FIRE SEVERITY ASSESSMENT OF AN ALPINE FOREST FIRE WITH SENTINEL-2 IMAGERY

B. Leblon1, F. Ogunjobi Oluwamuyiwa1,2, E. Lingua2, and A. LaRocque1 B. Leblon et al.
  • 1Faculty of Forestry and Environmental Management, University of New Brunswick, Fredericton (NB), E3B 5A3, Canada
  • 2Department of Land, Environment, Agriculture, and Forestry, University of Padova, Padova, Italy

Keywords: Fire severity, Sentinel-2, Random Forests, Alpine Forest

Abstract. Fire is a common phenomenon in many forests and is considered an important ecological tool. Fire severity mapping presents an effective way to assess post-fire management intervention and is helpful in environmental and climate change research. The objective of this study was to determine the severity of a forest fire event that occurred from 24th to 27th October 2019 at Taibon Agordino using Sentinel-2A satellite images and creating a severity map suitable as a decision-making tool for post-fire management intervention. The Sentinel-2A satellite data was classified into the following five classes: Unburned, Low Severity, Moderate Severity, High Severity, and Shadow with the non-parametric Random Forest (RF) classifier, and the resulting classified image was validated using validation sites.

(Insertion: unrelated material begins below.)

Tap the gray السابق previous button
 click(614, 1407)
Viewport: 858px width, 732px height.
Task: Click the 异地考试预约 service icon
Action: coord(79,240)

The RF classifier was applied first to the ten original band reflectance of Sentinel-2. In a second step, additional variables were added to the classification, namely the digital elevation model (DEM), the slope, and five vegetation indices (i.e., Differenced Normalized Burn Ratio (dNBR), Relative Differenced Normalized Burn Ratio (RdNBR), Differenced Bare Soil Index (dBSI), Global Environmental Monitoring Index (GEMI) and Burn Area Index (BAI)) The inclusion of vegetation indices and DEM-related variables increased the classification accuracy from 99.26% to 99.61% and the overall accuracy from 70.51% to 83.33%. In the classification with the ten original band reflectance, the variable of importance plot ranked the Red-Edge-3, Red, and SWIR 1 band reflectance as the top three most important input features, while for the classification with 17 variables, RdNBR, DEM and dNBR were the top three most important input features.